Data formats: Why CSV and JSON aren't the best
First an admission - I’m guilty of doing this myself, many moons ago, I would store results from experiments in a MongoDB and thus by extension as JSON. I hope that the corresponding blog post didn’t fuel the dramatic expansion of JSON as a storage format for data, as I learned over the years that JSON for data - along with CSV - is causing harm in the field. In this blog post, I want to correct for past mistakes and hopefully encourage you to re-consider the way you’re storing what is commonly referred to as “tabular” data (no, this is not how to do backups, store VM images, large files, etc. - really just stuff you would open in a spreadsheet application one day.)

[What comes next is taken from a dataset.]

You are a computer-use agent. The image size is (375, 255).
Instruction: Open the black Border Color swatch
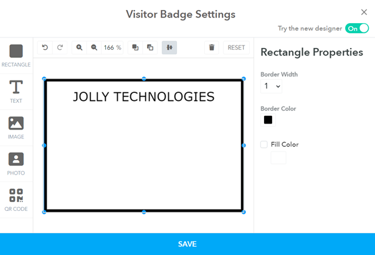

Before we discuss the solution, I like to cover the requirements and “how did we get here in the first place”. Requirements are fairly easy - you’re running some application doing measurements, each measurement has many dimensions; i.e. you know what you’re measuring ahead of time (that’s your dimension/column names), and each time you measure you measure the same things (each measurement is a row.) If your dimensions change widely between measurements, then I’m not sure what you’re measuring; this may be fine at the beginning while exploring, but eventually you’ll want to settle down on a set of dimensions you care about and only evolve it carefully. Evolution here means versioning: You want to know what you measured and also how you measured it. Versions allow you to capture both pieces of information, as long as you maintain a changelog.
I’m stressing the versioning information here, as it’s critical to know what measurements you can trust. Unless you have perfect knowledge of everything, there will be bugs in your collection or processing, which will results in some dimensions containing garbage data at times. Time alone is not sufficient to identify this, some measurement devices/applications can get updated at different times, so you really want to bake in some version with each data set. If you don’t have versioning ready, your tools will start breaking over time, and your analysis becomes less and less reliable as different errors in measurements get mixed in.
So far we have “tabular data” and “versioning” as requirements, one more requirement that’s more important than anyone would think at first and that trumps all other needs in practice is “easy to explore”. If you need to write a script to look at the data, this may be fine in some cases, but if all you get is a raw file, you better be able to look at it with minimal friction. Minimal friction somewhat implies plain text, but we’ll get to that later.
There are other requirements like performance or disk size, but they’re at best secondary until they completely dominate the decision. The majority of the time - at least in my experience - getting some data quickly is what matters most, and only once you accumulated a lot of data people will start to notice that all their disk drives are full and they should do something about it. I’m getting ahead of myself here though.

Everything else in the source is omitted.